## What to work on
Give back every entry exactly as it is written, but not the pictures.

Start of Block

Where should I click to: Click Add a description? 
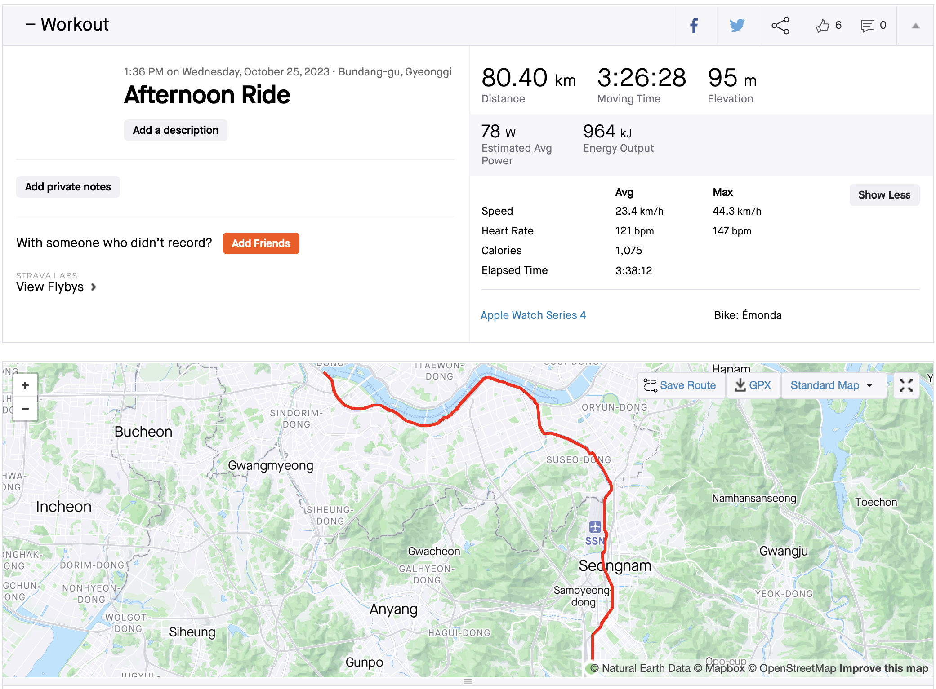click(x=175, y=130)

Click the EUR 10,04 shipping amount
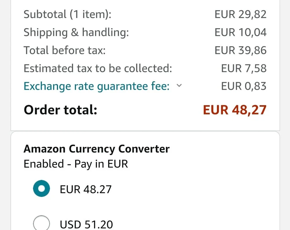tap(240, 32)
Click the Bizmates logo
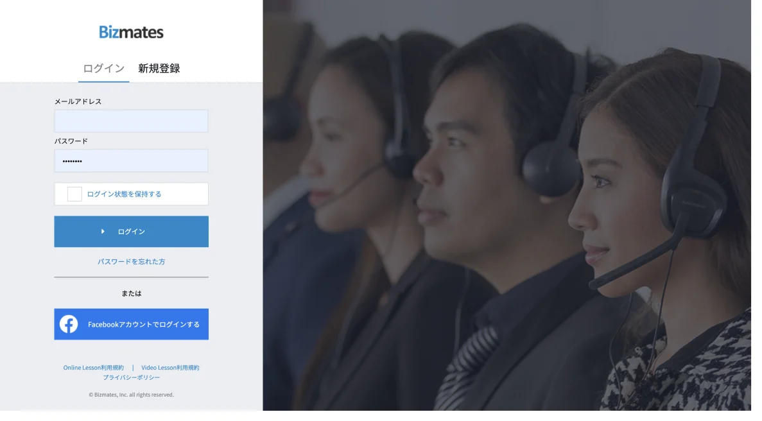 tap(131, 32)
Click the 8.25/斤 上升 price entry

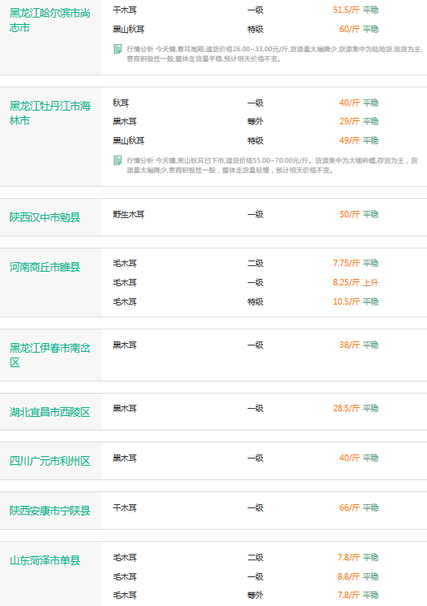pyautogui.click(x=356, y=282)
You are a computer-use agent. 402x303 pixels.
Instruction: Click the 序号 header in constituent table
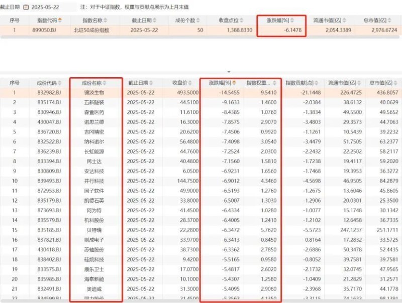(x=14, y=83)
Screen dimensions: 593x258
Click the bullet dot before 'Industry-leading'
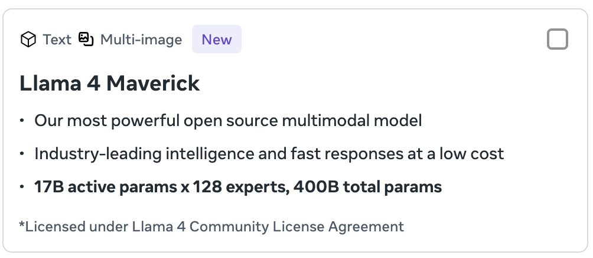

End of Block

## Response to the task
Where should I click to: Click Add a description? 
click(x=175, y=130)

Click the EUR 10,04 shipping amount
tap(240, 32)
Click the Bizmates logo
 tap(131, 32)
Click the 8.25/斤 上升 price entry

pyautogui.click(x=356, y=282)
You are a computer-use agent. 402x303 pixels.
Instruction: Click the 序号 header in constituent table
(x=14, y=83)
Screen dimensions: 593x258
Click the bullet dot before 'Industry-leading'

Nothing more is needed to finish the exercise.